The results of the study can be explained based on the proposed pathway summarized in Figure 1. Chemicals in smoke and burn injury stimulate airways towards relatively transient neurologic inflammation. When this noxious stimulus is prolonged, more epithelial cells will be lost, leading to further loss of NEP, plasma extravasation, edema, and inflammation. Thus the current findings emphasize the importance of NEP in the pathogenesis of airway and lung injury following combined burn and smoke inhalation injury in mice. It is well known that one of the earliest reactions to inhalation of cooled cotton smoke in the sheep is detachment of ciliated epithelial cells in the trachea. By 48 h after smoke inhalation, almost all columnar cells in the trachea and bronchi have been lost (Abdi et al. 1990). Since columnar epithelial cells are the principal source of neutral endopeptidase in the airways, detachment of columnar cells may lead to loss of much of the NEP activity after smoke inhalation injury.
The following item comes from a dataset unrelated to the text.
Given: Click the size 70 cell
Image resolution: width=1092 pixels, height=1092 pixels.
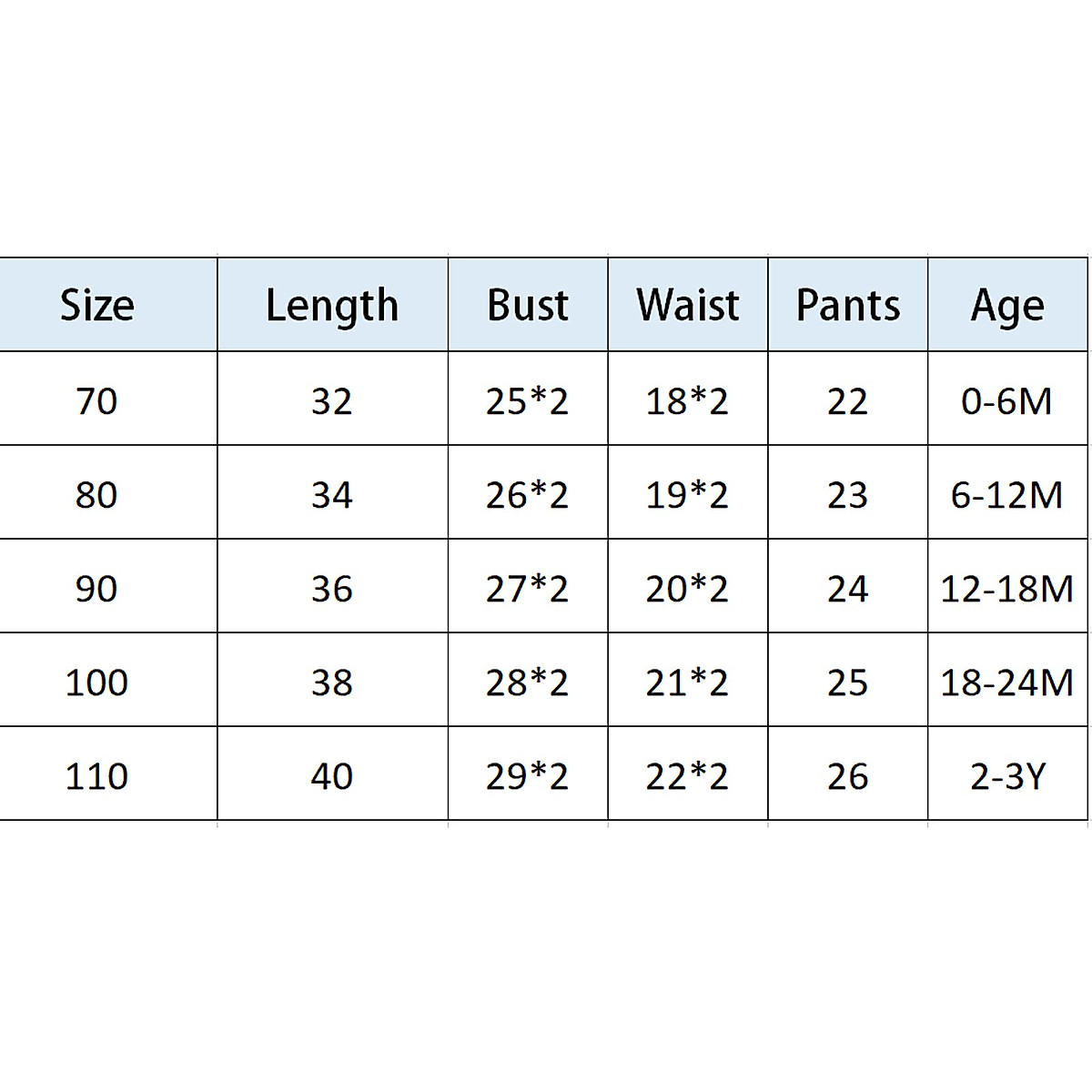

An alternate pathway is based on previous reports from this and other laboratories that indicated a delayed lung injury following smoke inhalation (Traber and Herndon 1991; Speyer et al. 2004). Inflammatory mediators are thought to increase the release of other chemicals that may contribute to tissue injury in different stages of smoke inhalation injury. They observed intense acute inflammation in the proximal trachea 3 h after injury, and it took many more hours to extend the injury to the small peripheral airways. The other striking feature of this reaction is that it persists for a long time, becoming more severe and affecting a longer segment of the trachea over the course of at least 48 h. Therefore, the delayed lung injury may not follow a similar pathway compared to that incited by the initial noxious stimuli described in Figure 1. Instead there may be other mechanisms which continue to stimulate neutrophil emigration long after the initial injury, some sort of positive feedback loop may be involved, and/or the acute inflammatory reaction is not normally terminated.
The most likely sequence of events in the initial induction of inflammation is that the chemicals in smoke stimulate impulses in sensory and autonomic nerves, which release substance P and calcitonin-gene-related peptide (CGRP) near the lining epithelium (Lee and Widdicombe 2001). Concurrent and progressive loss of NEP activity might be expected to increase the intensity and duration of the pro-inflammatory effects of neuropeptides in the airways. In conclusion, our study indicates that inhibition of NEP by CGS 24592 would exacerbate SB injury, leading to more plasma extravasation and severe airway inflammation. Further research using large animal models is needed to investigate the exfoliation of epithelium and the release of CGRP near the lining epithelium as a potential mechanism in the pathogenesis of burn and smoke inhalation injury.
This work was supported by a program project grant from NIH, # NIGMS PO1-GM66312 and a core facility grant from Shriners Hospitals for Children (Project #8460).
The authors report no conflicts of interest. The authors alone are responsible for the content and writing of the paper.